A developer's frustration with the performance ceiling of Claude Code's official terminal interface has produced `claude-code-rust`, a from-scratch rewrite of the frontend layer using Rust and the Ratatui rendering framework. The original Claude Code TUI is built on React Ink, a Node.js-based terminal rendering library that was never designed for the sustained, high-throughput workloads that have become common among power users — parallel agent orchestration, large streaming diffs, and lengthy tool-call chains. The Rust replacement communicates with Anthropic's official Agent SDK via the Agent Client Protocol (ACP) over stdio, spawning Zed's `@zed-industries/claude-code-acp` Node.js adapter as a child process. This architecture preserves full compatibility with Claude Code's tool calls, file editing permissions, and authentication while replacing only the terminal presentation layer.
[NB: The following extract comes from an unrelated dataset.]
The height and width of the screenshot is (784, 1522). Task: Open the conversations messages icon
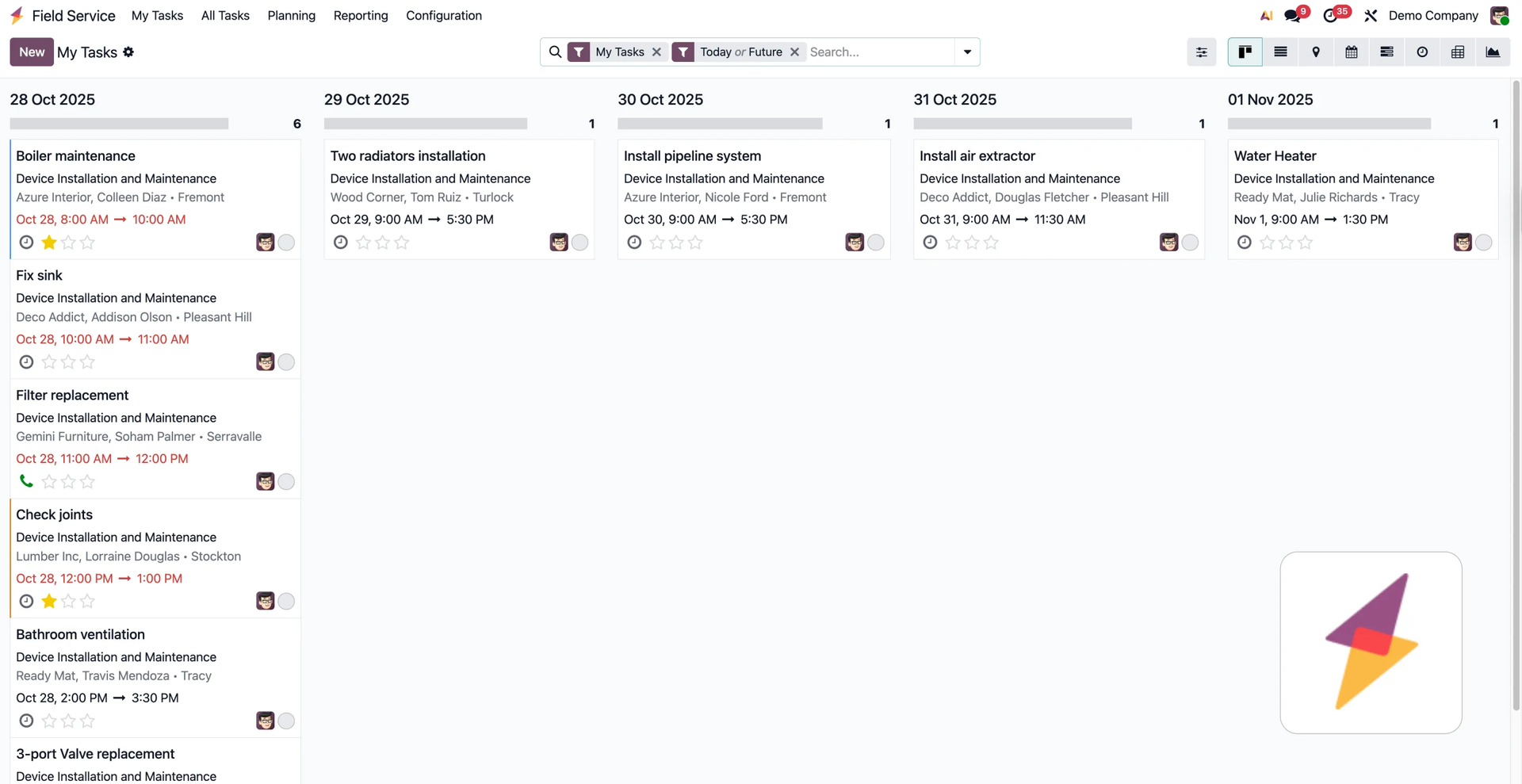[x=1292, y=16]
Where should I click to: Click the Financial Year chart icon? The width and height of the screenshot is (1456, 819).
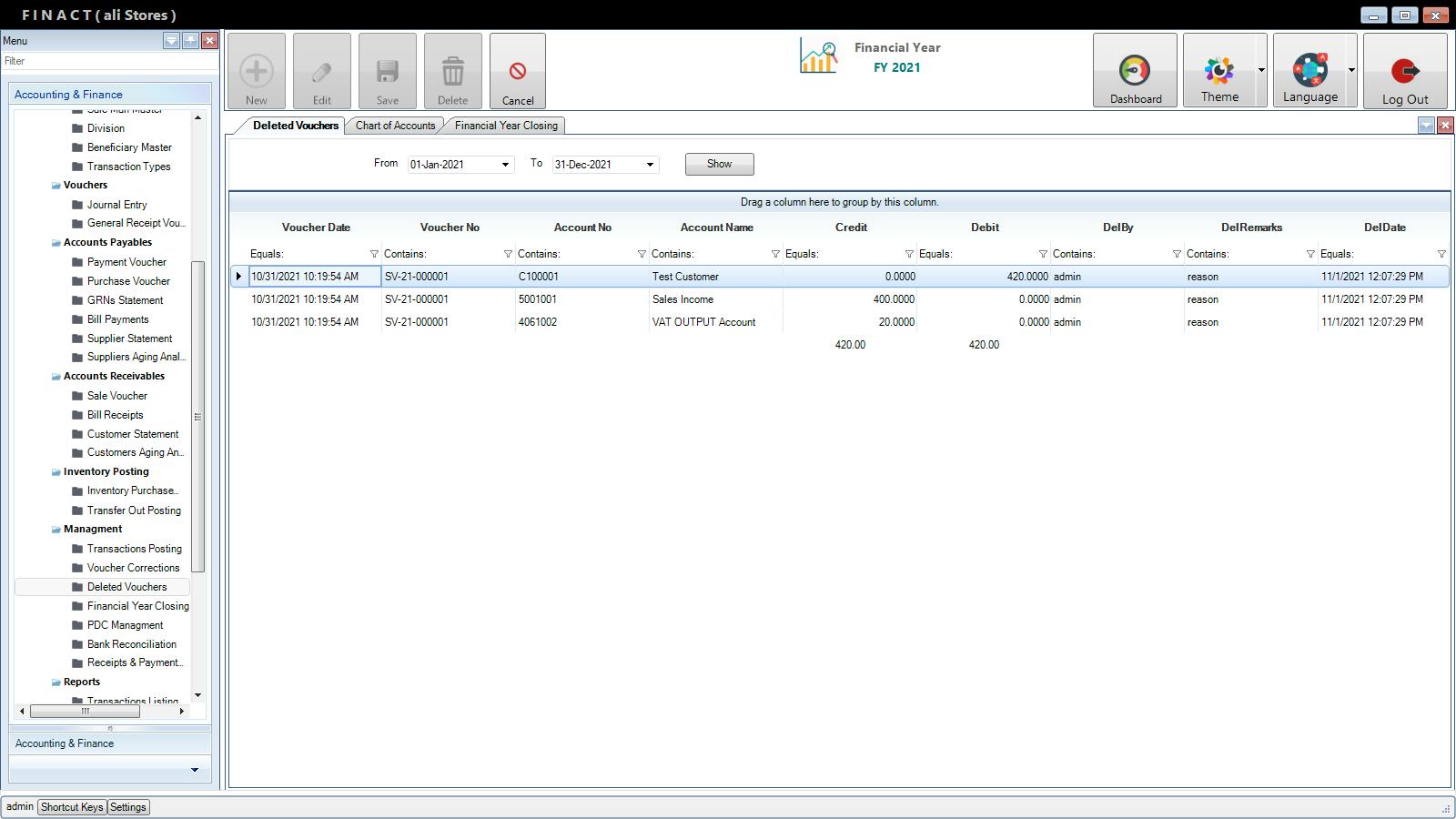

The result, according to the developer and corroborated by benchmark comparisons, is a dramatic reduction in resource consumption — from roughly 200–400MB of memory and a 2–5 second startup time under Ink, to 20–50MB and sub-100ms initialization under the Rust implementation.

The engineering insight embedded in the project is notable beyond the raw performance numbers: the developer observes that the UI layer was materially distorting perception of the underlying model. Input lag, rendering stutter, and broken scrollback were being interpreted as model sluggishness, when in fact the bottleneck was entirely in the JavaScript frontend. This conflation of interface friction with model capability is a subtle but significant problem in AI-assisted developer tooling, where rapid feedback loops are essential to productivity and trust. By decoupling the rendering layer and rebuilding it with an async Tokio event loop for concurrent input and messaging, the project achieves smooth, low-latency interaction that makes the same Claude model subjectively feel more capable and reliable — a reminder that UX quality and perceived AI quality are deeply entangled.

The project situates itself within a broader and accelerating trend of Rust-based reimplementations of AI tooling frontends. Several comparable projects have emerged in parallel: `ClawedCode` bills itself as a 1:1 Rust-native shell replacement for Claude Code; `Crustly` offers a provider-agnostic Ratatui TUI supporting both OpenAI and Anthropic backends; `OpenSquirrel` takes a GPU-rendered tiling approach for running multiple coding agents simultaneously; and `Maestro-TUI` integrates Claude Code with Git worktree management. Ratatui has emerged as the de facto standard rendering framework across this ecosystem, much as React Ink defined the prior generation of terminal UIs. The common motivating factor across these projects is dissatisfaction with JavaScript runtime overhead in contexts where the terminal interface is being pushed to its limits by computationally intensive, latency-sensitive AI workflows.

The broader significance for Anthropic and the Claude Code ecosystem is that the official tooling's performance characteristics are becoming a limiting factor for its most intensive users precisely as agentic workloads — multi-agent parallelism, long autonomous task chains, real-time streaming — become the dominant use case. The community response, building alternative frontends that conform to Anthropic's ToS by routing through the official SDK, suggests a gap between the capabilities of the underlying model and the capacity of the reference client to expose those capabilities without degradation. As Claude Code's adoption grows in professional engineering contexts, the pressure on Anthropic to address the Ink layer's scalability constraints — or to provide lower-level SDK access points that make community alternatives easier to build and maintain — is likely to increase. The `claude-code-rust` project, while pre-1.0 and explicitly experimental, demonstrates that the model's ceiling is considerably higher than what the default interface currently allows users to reach.